Por um lado, este texto mostra que a experiência do trabalho no Poème estava a ser, para Varèse, importante como tomada de consciência para novos problemas e novas questões: o contacto e a experimentação com novos materiais e métodos, independentemente de ser um meio para a materialização de ideias anteriores, estava a ser um estímulo para novas ideias, para descobrir a inteligência que poderia haver nos novos sons – independentemente de, no

Poème ou mais tarde, o compositor vir a transformar tudo isto em resultados sonoros

acabados.

7.2.3.1.Metalinguagem

Tak (1958/59: 43) agradece a Bruyn «for solving many of these difficulties» [por resolver muitas destas dificuldades] envolvidas na realização da «extraordinary wealth of sounds» [extraordinária riqueza de sons] que caracterizava o Poème. Tais dificuldades tinham a ver com a inexistência de uma metalinguagem para descrever os sons imaginados por Varèse. Note-se que o que Varèse sempre pretendera era obter sons nunca antes ouvidos, o que torna ainda mais difícil a criação de uma tal metalinguagem que fosse compreensível aos técnicos.

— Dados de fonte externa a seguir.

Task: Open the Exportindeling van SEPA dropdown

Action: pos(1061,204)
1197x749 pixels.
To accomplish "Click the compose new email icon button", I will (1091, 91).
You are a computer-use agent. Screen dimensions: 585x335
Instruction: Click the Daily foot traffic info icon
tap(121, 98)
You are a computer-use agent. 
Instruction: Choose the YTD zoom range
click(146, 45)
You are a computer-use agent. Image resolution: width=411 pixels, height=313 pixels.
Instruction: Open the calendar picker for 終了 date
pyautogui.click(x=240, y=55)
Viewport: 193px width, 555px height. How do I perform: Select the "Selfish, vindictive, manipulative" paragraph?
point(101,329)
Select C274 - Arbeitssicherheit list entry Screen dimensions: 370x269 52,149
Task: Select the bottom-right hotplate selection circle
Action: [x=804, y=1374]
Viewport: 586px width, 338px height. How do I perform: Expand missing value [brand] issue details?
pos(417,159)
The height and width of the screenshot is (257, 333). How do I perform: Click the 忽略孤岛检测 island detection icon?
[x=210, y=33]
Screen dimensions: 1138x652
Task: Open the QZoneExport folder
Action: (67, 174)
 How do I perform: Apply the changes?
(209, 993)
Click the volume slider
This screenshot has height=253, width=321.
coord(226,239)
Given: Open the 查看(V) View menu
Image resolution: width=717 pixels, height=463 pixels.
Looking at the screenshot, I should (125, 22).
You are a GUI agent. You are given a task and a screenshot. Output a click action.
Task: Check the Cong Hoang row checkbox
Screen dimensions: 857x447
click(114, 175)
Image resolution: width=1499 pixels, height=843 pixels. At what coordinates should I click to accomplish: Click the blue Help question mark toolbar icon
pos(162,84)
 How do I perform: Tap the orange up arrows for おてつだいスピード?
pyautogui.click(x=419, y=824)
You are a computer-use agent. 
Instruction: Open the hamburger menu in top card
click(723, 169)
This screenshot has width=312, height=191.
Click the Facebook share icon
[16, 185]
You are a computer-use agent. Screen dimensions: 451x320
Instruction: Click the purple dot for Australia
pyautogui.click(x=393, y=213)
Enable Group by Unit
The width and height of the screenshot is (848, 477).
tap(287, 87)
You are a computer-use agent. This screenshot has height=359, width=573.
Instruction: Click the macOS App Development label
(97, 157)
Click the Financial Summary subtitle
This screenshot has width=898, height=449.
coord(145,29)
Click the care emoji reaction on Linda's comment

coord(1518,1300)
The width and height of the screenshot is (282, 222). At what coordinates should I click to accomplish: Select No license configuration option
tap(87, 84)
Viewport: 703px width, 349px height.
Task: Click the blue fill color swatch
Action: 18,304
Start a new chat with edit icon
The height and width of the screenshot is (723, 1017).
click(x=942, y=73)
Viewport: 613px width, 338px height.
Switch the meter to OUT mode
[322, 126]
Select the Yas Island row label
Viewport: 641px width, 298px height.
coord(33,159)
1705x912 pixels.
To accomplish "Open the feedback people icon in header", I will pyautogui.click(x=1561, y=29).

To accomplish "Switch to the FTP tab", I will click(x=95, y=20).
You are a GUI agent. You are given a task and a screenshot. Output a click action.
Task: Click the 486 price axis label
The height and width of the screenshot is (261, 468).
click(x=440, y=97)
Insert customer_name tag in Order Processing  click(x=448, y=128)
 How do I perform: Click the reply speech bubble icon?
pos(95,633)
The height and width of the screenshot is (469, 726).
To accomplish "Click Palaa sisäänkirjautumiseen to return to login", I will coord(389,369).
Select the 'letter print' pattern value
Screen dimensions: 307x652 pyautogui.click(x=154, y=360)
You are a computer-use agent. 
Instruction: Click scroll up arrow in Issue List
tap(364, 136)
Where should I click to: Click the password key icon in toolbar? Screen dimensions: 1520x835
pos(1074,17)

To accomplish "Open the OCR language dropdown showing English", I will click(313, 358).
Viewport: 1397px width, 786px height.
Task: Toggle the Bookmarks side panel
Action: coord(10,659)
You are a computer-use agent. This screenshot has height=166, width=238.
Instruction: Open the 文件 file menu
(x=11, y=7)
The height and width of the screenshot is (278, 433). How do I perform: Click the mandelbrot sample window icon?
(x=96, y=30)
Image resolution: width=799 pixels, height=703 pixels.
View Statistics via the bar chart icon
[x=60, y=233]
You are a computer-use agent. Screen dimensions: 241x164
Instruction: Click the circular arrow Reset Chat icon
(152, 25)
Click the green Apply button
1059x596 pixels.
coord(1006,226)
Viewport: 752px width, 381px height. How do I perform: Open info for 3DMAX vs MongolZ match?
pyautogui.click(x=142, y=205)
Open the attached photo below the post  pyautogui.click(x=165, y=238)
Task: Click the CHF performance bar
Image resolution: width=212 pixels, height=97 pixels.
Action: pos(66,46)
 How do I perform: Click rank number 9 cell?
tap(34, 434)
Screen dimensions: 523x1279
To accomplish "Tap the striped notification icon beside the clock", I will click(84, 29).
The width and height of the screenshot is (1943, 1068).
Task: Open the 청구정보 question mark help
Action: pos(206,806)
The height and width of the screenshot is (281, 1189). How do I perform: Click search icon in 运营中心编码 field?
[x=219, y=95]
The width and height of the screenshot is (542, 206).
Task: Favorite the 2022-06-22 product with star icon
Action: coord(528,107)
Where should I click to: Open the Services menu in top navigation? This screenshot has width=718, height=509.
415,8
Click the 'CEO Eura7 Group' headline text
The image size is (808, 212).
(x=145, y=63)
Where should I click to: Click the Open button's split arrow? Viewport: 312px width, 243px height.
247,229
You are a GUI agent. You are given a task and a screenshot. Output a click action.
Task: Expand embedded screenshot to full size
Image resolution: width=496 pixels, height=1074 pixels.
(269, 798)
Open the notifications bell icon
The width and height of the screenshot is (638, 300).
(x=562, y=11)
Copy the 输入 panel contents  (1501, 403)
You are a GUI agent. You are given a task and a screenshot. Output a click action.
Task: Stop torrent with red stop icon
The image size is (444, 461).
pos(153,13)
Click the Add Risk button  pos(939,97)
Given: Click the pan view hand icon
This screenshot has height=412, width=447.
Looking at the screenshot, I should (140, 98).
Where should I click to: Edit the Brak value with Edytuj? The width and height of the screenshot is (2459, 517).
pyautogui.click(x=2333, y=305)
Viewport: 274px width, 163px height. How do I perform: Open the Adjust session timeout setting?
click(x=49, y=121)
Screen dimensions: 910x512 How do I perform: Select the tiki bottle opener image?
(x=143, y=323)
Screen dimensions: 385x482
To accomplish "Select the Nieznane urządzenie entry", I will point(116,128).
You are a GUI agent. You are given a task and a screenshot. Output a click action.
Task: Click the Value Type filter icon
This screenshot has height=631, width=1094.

Como explica Tak (ibid.), a solução encontrada foi o uso de onomatopeias:

The deficiency of language in this field, the lack of words to express what is intended, was keenly felt. Varèse frequently indicated his wishes by such expressions as ‘more nasal’, ‘less biting’, ‘more rasping’, and it was our job to meet his wishes by such expressions as well as possible by means of filters, mixers and frequency-shifting circuits. To define the necessary operations we had to resort repeatedly to onomatopœic words, such as ‘wow wow’, ‘poowhip’, ‘tick tock’, ‘whoop’ and ‘choochah’. [A deficiência da linguagem neste campo, a falta de palavras para expressar o que se pretendia, fez-se sentir fortemente. Varèse frequentemente indicava os seus desejos por expressões tais como ‘mais nasal’, ‘com menos mordente’, ‘mais áspero’, e era o nosso trabalho ir ao encontro dos seus desejos assim expressos o melhor possível através de filtros, misturadores e circuitos para alterar frequências. Para definir as operações necessárias tínhamos que recorrer repetidamente a onomatopeias, como ‘wow wow’, ‘poowhip’, ‘tick tock’, ‘whoop’ e ‘choochah’.]

Fig. 7.20 – Excerto de uma das folhas que sobreviveram da

partitura de trabalho do Poème (Treib 1996: 198 ).

7.2.3.2.Partituras e Esboços

Badings fez o seu Abel en Cain com base numa partitura praticamente tradicional. Varèse, ao compor o Poème, andava sempre com uma partitura no bolso, na qual estava constantemente a fazer mudanças (Tazelaar 2004c). O que resta desta partitura são algumas folhas soltas (Treib 1996: 194-191; 198-201), cujos esboços não são relacionáveis directamente com qualquer parte específica do produto sonoro final. Trata-se pois de uma partitura de trabalho, mas que nos informa sobre a natureza da experimentação empreendida por Varèse.

Na fig. 7.20 vemos gráficos de altura vs. tempo, associados a simbologia rítmica e dinâmica tradicional, tudo isto em oito camadas sobrepostas. Corresponderão estas 8 pistas a uma intenção inicial de aproveitar o gravador de 8 pistas (cf.6.3) que Bruyn e Badings tinham considerado inutilizável? Há ainda referências a recursos ou técnicas específicas – «pure sine wave generator 200- 2000 c/s», «pulses of a sawing machine», «distorsed sine wave filtered 20-200 c/s» – e equivalências entre níveis dinâmicos e

intensidades relativas. O que se me afigura aqui mais notável, pelo que nos permite vislumbrar do modo de pensar e de operar de Varèse, é a utilização de um método puramente gráfico de notar a altura, eliminando as descontinuidades da pauta tradicional.